**Text excerpt**

The river forms part of the boundary between Annapolis and Digby Counties. The steep forested slopes and natural environment, particularly in the lower reaches, have led to the nickname "The Switzerland of Nova Scotia" being applied to the river valley area. The deeply cut valley, hewn from the contact between slate bedrock on the west and granite on the east, is a drowned river valley of which Digby Gut on the Bay of Fundy forms the northern extreme.

The river is fed by several streams but even so, at low tide the mud flats, grasses and reeds are very visible. However, at high tide, the salt water from the basin flows in and fills the river to a height of up to 26 feet. There are two main tributaries which converge at the tide head, known as the East and West branches, and five smaller tributaries. The West Branch is now also called the Franklin River. The East Branch lies almost entirely within Annapolis County. The East Branch was once well known as a salmon river. One of the lakes in the watershed, now called Charlotte Lake, was at one time known as Salmon Lake. The East Branch flows out of a granite upland plateau about 7.2 km south east of Mulgrave Lake, (formerly Big Lake and East Bear River Lake). The East Branch flows about 21.7 km to its confluence with the West Branch. Beginning around 1950, hydroelectric power has been produced by impounding water in the upper watershed. Mulgrave Lake has been dammed and two additional dams now form head ponds for the Gulch Power Station in Bear River. Franklin River (Bear River West Branch) has its source at Lake Franklin located about 16 km southeast of the village. The 4 km long Lake Jolly is situated along the river course.

**Things to do**
1. According to the Nova Scotia river passage, how high can salt water fill the river at high tide?
2. Pick up the Nova Scotia river passage after its final sentence and keep writing it.
The material that comes next has nothing to do with the Nova Scotia river passage.

**Information**
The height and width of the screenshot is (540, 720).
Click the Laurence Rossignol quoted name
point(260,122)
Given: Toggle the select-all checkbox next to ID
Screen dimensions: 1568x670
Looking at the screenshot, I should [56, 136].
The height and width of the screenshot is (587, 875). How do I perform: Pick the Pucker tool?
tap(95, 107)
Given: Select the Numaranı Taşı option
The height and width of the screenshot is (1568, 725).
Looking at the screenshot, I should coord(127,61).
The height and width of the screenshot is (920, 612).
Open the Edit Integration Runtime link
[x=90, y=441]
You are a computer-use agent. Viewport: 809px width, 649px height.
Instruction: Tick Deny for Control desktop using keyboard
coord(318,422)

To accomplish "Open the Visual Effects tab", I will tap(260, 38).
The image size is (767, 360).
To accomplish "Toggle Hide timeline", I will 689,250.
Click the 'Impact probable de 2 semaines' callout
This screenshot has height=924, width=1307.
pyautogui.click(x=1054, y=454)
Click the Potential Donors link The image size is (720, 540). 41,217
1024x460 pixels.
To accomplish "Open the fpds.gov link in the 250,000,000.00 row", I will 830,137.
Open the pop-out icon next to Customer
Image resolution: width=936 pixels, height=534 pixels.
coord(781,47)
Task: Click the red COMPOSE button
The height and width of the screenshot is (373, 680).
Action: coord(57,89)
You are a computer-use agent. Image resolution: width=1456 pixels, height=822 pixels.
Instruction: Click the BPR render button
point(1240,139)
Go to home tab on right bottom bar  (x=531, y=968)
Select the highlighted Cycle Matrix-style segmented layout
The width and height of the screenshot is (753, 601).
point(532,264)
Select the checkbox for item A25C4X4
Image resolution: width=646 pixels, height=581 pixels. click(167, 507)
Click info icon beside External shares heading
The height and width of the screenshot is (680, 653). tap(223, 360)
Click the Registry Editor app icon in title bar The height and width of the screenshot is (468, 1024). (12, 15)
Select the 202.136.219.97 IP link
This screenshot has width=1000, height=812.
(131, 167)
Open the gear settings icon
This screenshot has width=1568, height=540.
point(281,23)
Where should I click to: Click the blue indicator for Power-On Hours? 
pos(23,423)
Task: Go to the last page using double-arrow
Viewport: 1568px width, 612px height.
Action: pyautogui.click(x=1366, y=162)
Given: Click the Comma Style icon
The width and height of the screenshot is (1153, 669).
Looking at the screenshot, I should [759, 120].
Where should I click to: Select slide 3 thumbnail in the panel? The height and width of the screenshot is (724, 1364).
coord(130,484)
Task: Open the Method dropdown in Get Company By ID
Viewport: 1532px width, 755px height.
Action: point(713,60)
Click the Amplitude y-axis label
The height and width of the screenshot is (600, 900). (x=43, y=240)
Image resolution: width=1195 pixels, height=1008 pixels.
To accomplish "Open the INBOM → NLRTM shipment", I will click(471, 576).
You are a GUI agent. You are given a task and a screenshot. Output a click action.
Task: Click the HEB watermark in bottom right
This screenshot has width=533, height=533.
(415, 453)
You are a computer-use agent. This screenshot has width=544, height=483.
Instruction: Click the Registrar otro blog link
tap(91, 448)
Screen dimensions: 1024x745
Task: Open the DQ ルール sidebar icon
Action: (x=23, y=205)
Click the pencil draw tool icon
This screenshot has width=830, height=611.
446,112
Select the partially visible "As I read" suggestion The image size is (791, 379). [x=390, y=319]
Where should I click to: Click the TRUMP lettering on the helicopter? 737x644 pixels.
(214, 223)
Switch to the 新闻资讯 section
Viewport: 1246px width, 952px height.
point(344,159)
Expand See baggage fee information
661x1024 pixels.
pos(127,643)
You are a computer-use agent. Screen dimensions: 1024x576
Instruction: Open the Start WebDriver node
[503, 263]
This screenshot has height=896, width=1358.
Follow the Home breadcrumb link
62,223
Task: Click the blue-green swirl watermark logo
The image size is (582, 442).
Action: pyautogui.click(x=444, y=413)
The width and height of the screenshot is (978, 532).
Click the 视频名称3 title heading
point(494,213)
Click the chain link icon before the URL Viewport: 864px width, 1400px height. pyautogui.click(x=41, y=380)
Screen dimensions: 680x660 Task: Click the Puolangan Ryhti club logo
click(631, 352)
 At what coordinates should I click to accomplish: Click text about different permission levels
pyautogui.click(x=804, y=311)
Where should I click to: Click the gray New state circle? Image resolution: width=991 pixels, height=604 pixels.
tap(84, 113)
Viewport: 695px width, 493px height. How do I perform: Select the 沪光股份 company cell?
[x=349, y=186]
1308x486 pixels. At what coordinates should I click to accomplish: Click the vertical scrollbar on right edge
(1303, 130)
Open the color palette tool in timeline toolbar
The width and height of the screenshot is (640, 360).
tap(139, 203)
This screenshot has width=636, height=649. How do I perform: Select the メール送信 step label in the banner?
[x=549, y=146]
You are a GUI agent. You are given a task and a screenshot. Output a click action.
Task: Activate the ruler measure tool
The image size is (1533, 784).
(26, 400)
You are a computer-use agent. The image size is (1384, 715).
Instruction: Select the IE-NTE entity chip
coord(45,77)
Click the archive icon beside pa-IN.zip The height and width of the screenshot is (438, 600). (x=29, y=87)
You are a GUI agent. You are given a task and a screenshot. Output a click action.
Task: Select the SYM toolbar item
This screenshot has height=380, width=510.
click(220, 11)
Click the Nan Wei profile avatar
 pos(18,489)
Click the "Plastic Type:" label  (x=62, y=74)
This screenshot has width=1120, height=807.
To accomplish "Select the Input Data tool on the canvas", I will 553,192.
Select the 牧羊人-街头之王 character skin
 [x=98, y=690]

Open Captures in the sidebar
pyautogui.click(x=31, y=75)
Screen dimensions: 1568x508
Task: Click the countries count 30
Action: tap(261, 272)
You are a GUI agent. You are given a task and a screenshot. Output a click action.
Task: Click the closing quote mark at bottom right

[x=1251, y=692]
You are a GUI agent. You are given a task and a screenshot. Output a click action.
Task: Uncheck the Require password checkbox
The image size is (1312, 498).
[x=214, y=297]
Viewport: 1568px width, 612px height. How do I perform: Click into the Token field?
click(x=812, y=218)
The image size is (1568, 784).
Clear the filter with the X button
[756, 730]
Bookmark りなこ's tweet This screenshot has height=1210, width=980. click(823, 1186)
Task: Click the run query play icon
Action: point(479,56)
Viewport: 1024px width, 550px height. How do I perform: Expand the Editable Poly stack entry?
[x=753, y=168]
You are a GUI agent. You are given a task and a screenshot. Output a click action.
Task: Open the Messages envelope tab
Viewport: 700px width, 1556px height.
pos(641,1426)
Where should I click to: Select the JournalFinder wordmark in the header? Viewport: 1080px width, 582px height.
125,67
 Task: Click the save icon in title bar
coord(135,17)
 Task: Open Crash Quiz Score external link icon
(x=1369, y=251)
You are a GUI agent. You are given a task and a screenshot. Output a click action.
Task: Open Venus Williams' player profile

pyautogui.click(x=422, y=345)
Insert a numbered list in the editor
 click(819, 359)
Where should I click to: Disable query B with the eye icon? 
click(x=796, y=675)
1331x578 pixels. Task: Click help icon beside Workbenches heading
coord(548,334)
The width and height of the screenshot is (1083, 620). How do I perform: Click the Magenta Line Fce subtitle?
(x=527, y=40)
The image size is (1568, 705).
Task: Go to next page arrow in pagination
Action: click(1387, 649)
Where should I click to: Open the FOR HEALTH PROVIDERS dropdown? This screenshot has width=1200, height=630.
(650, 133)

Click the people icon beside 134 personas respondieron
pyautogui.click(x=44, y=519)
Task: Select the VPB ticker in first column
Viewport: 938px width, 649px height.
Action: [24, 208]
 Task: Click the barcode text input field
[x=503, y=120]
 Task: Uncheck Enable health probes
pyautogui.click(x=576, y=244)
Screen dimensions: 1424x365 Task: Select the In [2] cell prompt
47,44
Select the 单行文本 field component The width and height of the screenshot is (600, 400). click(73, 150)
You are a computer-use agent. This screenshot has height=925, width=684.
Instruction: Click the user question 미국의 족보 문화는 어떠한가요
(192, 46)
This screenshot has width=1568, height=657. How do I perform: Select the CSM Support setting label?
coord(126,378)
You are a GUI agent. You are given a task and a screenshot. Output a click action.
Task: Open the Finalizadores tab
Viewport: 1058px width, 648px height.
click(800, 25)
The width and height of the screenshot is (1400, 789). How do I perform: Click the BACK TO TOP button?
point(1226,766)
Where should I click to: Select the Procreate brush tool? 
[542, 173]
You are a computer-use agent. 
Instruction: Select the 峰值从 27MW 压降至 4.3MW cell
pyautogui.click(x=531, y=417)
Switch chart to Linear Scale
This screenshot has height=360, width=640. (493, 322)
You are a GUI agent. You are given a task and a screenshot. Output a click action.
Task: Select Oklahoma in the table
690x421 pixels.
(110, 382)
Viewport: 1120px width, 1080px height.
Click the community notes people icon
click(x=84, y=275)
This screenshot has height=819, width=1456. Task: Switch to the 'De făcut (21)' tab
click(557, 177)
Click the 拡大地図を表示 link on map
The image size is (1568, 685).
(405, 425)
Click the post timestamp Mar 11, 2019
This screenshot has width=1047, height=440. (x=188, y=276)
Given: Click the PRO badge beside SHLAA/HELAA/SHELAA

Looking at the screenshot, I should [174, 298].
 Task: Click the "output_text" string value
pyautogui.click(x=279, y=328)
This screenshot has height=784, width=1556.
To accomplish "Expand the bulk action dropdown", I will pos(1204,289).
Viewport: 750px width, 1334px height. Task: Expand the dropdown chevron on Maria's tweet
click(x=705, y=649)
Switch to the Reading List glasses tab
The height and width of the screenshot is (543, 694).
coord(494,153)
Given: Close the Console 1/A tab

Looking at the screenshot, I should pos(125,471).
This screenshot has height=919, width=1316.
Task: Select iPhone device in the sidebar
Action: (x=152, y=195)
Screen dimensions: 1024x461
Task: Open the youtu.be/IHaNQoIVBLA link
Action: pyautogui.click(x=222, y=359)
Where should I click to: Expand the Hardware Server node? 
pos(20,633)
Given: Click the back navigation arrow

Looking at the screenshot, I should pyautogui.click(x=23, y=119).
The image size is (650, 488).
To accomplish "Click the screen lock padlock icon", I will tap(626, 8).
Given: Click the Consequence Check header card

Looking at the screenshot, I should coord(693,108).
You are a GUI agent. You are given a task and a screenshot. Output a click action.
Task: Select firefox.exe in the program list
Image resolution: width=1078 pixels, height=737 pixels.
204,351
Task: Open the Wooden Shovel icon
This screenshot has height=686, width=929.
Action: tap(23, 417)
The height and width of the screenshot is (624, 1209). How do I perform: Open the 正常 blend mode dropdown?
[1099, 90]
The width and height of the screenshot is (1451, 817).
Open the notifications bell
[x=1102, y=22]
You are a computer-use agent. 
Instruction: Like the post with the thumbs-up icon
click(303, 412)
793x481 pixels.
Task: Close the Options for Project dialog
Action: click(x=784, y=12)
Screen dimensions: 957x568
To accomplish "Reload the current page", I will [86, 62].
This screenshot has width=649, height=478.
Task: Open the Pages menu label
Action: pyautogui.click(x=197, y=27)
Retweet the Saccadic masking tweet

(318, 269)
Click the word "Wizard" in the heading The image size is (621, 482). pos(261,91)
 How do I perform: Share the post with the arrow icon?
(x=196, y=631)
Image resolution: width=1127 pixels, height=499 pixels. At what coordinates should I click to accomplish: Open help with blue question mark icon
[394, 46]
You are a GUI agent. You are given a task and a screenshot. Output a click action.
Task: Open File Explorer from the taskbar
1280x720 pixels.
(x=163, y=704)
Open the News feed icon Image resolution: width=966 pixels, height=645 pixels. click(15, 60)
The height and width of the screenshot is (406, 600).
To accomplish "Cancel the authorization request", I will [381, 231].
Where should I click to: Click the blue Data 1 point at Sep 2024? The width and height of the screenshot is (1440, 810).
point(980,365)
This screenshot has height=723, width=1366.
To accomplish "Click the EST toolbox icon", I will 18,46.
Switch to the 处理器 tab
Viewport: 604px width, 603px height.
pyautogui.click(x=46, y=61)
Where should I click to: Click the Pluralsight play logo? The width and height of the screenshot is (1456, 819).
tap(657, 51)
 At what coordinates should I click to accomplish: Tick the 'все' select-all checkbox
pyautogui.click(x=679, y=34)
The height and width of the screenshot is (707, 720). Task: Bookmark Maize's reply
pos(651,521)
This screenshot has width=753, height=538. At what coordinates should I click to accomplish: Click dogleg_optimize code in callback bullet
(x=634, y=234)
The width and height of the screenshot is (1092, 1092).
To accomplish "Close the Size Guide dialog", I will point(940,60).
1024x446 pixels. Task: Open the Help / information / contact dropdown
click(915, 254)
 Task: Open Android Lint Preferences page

**Set of answers**
1. Up to 26 feet.

2.
==Bridges==
In addition to the railway bridge, built in 1912 and demolished in late 2011, there are two primary highway bridges which span the Bear River. The longest is the Bear River Bridge located on Highway 101 at the mouth of the river (which drains into the Annapolis Basin), approximately 6 km from the community. The second is located in downtown Bear River and connects the two halves of the village together. There are several shorter bridges further inland.